On August 1, 2013, we issued 120,000 shares of the Company’s common stock as a settlement of an outstanding liability to CRG Finance for advisory fees.
On August 2, 2013 and in connection with payment for the Liberty acquisition, we issued 8,715,000 shares of the Company’s common stock to Liberty’s investors. We also granted to Liberty’s investors the right to require our company to repurchase the shares at fair value if certain conditions are met.
We expect to raise additional equity capital during the foreseeable future through the private placement of common stock and other securities in non-public private securities offerings and issuances pursuant to one or more exemptions from registration under the Securities Act of 1933, as amended.
Off Balance Sheet Arrangements
As of September 30, 2013, we do not have any off-balance sheet arrangements, financings, or other relationships with unconsolidated entities or other persons.
We are a smaller reporting company; as a result, we are not required to report quantitative and qualitative disclosures about market risk as required by item 305 of Regulation S-K.
Evaluation of Disclosure Controls and Procedures
As of the end of the period covered by this Report, the Company performed an evaluation under the supervision and with the participation of management, including our President and Chief Executive Officer (“CEO”) and our Chief Financial Officer (“CFO”), of the design and effectiveness of our disclosure controls and procedures (as defined in rules 13a-15(e) or 15d-15(e) under the Securities Exchange Act of 1934 (the “Exchange Act”)). Disclosure controls and procedures are controls and procedures designed to ensure that information required to be disclosed in the Company’s reports filed or submitted under the Securities Exchange Act of 1934, as amended, is recorded, processed, summarized and reported within the time periods specified in SEC’s rules and forms and include, without limitation, controls and procedures designed to ensure that information required to be disclosed in such reports is accumulated and communicated to management, including the Company’s CEO and CFO, as appropriate to allow timely decisions regarding required disclosure. In designing and evaluating our disclosure controls and procedures, our management recognized that any controls and procedures, no matter how well designed and operated, can provide only reasonable assurance of achieving their objectives, and our management necessarily applied its judgment in evaluating the cost-benefit relationship of possible controls and procedures. Based on this evaluation, our CEO and CFO concluded that our disclosure controls and procedures were not effective as of September 30, 2013 due to the existence of material weaknesses in the design and effectiveness of disclosure controls and procedures discussed below.

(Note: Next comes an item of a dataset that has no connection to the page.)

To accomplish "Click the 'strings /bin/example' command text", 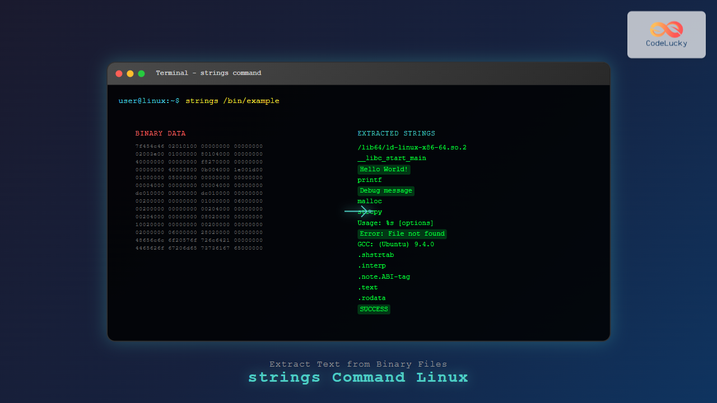I will [x=232, y=101].
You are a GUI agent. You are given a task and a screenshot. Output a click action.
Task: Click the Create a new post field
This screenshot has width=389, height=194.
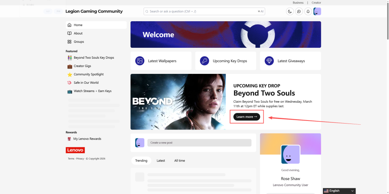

Our management assessed the effectiveness of our internal control over financial reporting as of September 30, 2013. Based on this evaluation, our management concluded that the following material weakness existed in our design and effectiveness of our disclosure controls and procedures:
| 1. | As of September 30, 2013, the Company did not maintain effective entity-level controls related to financial reporting. Specifically, the Company has not developed and effectively communicated to its employees a formalized accounting policies and procedures manual which could result in inconsistent practices. |
Changes in Internal Control over Financial Reporting
There was no change in the Company’s internal control over financial reporting (as defined in Rule 13a-15(f) and 15d-15(f) under the Securities Exchange Act of 1934) during the quarter ended September 30, 2013 that has materially affected or is reasonably likely to materially affect the Company’s internal control over financial reporting:
We are not subject to any material pending legal proceedings, nor are we aware of any material threatened claims against us.
For a discussion of risk factors regarding our company, see “Item 1A. – Risk Factors” in our Transition Report and Annual Report on Form 10-K for the three months ended December 31, 2012 and the year ended September 30, 2012. There have been no material changes from the risk factors previously disclosed in the above mentioned reports, except for the following:
The Company has not yet been able to complete a required audit of the financial statements of STAR and Liberty.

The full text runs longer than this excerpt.